Ao risco do autoritarismo e do afastamento da programação das necessidades e desejos das populações, na sua diversidade, tem sido contraposto, como medida mitigadora, um conjunto de processos artísticos e de concepção e gestão dos espaços que buscam o envolvimento directo das comunidades visadas. Não obstante os potenciais ganhos interessantes deste tipo de abordagens, sobretudo para espaços comunitários, penso que é necessária cautela no estabelecimento de relações imediatas entre dinâmicas participativas e mais e melhor democracia. Quaisquer que sejam, os processos seguidos por determinada acção não prescindem do teor substantivo da mesma53 e a convocação explícita de grupos específicos para um processo decisório e a exclusão, voluntária ou não, de outros pode, na verdade, acentuar exclusões eventualmente existentes no espaço, legitimando-as institucionalmente. Simetricamente, uma acção concebida e executada centralmente, desde que sensível ao contexto em que se insere, não será necessariamente alienante e despropositada e, por vezes, a convocação do cidadão anónimo ou do público abstracto pode ser menos anti-democrática que operações baseadas em dinâmicas participativas. A minha opinião é a de que esta deriva autoritária será mais facilmente contrariada se as acções culturais e recreativas de animação do espaço público entenderem como sua missão primeira o fazer perguntas e suscitar esse questionamento nos cidadãos, ao invés de procurarem oferecer respostas claras.

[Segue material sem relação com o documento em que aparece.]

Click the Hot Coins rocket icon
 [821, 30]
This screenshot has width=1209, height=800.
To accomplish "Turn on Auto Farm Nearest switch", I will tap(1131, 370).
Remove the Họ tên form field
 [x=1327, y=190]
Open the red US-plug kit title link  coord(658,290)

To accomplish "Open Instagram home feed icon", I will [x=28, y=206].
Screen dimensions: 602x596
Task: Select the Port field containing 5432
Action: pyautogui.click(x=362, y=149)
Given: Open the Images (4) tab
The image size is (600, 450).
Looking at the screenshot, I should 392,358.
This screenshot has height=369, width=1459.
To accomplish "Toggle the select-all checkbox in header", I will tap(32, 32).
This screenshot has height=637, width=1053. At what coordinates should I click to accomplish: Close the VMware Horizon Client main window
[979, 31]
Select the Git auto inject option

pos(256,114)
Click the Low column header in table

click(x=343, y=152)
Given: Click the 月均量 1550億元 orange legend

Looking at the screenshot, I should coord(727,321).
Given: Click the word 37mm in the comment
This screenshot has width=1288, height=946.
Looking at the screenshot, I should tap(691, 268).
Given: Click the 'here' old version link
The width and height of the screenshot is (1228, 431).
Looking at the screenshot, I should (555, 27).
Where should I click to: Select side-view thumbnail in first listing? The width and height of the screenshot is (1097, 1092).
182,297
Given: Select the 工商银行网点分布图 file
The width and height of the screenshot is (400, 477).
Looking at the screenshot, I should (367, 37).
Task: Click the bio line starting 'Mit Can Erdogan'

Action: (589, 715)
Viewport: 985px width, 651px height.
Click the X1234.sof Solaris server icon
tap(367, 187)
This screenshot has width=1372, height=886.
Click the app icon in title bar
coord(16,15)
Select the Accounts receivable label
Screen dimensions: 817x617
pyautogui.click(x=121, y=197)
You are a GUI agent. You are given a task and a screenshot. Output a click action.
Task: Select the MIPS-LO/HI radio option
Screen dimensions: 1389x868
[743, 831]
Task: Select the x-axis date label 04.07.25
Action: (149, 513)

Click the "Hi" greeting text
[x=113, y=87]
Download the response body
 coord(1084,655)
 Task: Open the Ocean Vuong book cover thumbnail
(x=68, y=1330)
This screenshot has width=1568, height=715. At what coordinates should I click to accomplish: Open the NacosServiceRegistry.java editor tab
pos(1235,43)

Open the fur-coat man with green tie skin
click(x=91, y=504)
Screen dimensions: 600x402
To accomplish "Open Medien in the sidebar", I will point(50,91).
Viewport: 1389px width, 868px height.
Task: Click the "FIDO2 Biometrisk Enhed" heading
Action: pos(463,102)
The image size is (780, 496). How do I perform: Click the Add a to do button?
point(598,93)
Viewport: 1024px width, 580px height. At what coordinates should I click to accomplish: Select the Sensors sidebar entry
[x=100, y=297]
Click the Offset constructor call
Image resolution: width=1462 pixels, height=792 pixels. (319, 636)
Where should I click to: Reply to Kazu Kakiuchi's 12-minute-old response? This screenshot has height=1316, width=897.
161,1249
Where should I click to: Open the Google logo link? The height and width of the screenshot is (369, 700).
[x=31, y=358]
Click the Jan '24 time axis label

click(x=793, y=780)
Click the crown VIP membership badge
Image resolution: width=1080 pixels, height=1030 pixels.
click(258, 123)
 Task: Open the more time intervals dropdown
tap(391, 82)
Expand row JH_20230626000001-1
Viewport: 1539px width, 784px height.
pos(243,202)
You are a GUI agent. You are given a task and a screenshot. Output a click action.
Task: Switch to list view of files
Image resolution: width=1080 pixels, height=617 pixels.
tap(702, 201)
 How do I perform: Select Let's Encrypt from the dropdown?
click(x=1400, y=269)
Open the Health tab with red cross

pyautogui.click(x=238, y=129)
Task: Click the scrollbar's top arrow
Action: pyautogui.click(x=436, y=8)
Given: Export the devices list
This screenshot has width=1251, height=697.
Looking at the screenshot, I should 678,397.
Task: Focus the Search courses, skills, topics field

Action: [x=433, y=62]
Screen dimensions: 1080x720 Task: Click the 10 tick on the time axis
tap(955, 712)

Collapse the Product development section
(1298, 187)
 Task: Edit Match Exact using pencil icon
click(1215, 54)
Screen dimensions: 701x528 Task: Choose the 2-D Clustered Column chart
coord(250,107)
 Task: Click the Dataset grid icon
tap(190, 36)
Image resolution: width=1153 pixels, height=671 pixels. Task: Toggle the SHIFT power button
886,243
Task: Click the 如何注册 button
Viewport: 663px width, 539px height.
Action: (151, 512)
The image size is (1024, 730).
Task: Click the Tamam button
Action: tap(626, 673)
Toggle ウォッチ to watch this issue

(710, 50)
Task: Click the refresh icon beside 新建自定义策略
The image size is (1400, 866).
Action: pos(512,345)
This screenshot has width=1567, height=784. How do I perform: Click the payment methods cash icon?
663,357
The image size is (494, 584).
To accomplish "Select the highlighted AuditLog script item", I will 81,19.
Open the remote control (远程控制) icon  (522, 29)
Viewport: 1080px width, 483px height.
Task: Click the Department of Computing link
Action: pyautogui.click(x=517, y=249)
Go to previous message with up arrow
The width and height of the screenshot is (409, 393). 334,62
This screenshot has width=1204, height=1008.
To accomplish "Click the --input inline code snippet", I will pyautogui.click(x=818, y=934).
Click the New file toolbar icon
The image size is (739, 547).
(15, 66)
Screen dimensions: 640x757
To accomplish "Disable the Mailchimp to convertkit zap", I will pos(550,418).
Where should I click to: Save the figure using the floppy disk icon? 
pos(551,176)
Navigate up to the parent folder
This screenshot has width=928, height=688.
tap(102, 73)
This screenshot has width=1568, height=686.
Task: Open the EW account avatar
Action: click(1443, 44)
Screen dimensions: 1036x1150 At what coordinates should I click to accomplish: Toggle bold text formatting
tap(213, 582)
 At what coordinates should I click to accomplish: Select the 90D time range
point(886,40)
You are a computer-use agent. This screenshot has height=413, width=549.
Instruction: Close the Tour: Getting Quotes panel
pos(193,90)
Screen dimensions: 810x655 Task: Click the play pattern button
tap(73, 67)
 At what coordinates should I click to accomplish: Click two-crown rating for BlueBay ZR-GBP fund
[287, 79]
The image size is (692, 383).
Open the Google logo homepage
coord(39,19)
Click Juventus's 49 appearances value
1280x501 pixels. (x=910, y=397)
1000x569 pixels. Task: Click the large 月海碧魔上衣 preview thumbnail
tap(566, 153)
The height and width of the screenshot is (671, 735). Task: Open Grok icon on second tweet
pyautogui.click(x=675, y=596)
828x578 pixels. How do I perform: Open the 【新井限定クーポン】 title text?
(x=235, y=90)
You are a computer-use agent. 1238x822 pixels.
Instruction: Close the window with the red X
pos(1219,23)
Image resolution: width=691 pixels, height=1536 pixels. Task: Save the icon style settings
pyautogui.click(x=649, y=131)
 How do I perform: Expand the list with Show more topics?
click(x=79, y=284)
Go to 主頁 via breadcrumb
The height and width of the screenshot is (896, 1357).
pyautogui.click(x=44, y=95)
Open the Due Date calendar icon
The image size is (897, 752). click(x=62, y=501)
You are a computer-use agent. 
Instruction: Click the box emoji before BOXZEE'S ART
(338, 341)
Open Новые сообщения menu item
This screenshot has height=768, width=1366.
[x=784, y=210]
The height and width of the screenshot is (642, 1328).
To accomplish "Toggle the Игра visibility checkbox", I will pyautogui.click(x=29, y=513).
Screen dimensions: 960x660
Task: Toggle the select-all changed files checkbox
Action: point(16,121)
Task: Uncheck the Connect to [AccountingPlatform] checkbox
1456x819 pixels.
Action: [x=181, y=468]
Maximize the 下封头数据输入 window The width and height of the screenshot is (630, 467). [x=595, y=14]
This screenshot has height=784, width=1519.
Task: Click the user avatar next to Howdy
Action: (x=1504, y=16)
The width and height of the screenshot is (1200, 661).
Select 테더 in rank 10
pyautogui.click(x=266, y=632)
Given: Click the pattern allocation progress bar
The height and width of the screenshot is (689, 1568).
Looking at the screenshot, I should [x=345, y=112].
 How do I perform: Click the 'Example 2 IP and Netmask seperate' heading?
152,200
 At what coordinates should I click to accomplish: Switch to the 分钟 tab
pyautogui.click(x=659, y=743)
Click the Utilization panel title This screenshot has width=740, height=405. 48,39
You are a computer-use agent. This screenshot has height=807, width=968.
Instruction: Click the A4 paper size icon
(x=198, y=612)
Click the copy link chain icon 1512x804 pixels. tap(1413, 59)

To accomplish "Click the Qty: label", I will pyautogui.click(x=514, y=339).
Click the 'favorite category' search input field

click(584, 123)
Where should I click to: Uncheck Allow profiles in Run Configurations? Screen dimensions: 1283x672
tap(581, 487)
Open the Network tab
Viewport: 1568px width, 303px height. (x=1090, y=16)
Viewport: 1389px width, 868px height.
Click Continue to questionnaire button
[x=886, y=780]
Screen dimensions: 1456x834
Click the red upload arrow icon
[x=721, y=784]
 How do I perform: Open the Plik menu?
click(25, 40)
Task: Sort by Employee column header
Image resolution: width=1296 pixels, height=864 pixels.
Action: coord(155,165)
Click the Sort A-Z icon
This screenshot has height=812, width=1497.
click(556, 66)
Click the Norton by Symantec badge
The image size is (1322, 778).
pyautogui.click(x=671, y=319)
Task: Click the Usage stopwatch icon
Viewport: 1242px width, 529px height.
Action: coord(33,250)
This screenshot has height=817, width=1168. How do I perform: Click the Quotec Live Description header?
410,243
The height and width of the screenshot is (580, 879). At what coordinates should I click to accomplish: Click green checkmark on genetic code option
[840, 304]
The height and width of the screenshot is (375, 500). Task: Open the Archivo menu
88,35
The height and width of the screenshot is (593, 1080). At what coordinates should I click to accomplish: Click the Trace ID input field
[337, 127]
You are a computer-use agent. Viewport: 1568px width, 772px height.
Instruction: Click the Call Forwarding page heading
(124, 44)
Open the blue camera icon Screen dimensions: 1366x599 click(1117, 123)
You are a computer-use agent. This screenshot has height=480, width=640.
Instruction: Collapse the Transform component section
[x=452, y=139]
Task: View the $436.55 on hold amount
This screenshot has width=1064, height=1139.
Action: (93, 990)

O risco de burocratização poderá ser contrariado se, a par desta programação activa de actividades culturais e recreativas, a administração municipal adoptar postura permeável e receptiva a eventuais propostas, manifestações e intenções bottom-up, acompanhada dos meios adequados para o efeito. O surgimento destas depende largamente da existência de uma sociedade activa e dinâmica; a administração municipal disporá certamente de formas de a estimular, mas estas estão para lá do âmbito do presente trabalho. Certo parece-me ser que a relação com os agentes e actores locais é um dos aspectos sensíveis e determinantes no desenho de uma hipotética política de animação do espaço público. Adicionalmente, julgo que, também aqui, fará sentido advogar uma postura de não-intervenção em manifestações de natureza cultural e recreativa que surjam espontaneamente no espaço público, excepto quando o motivos de força maior o justifiquem.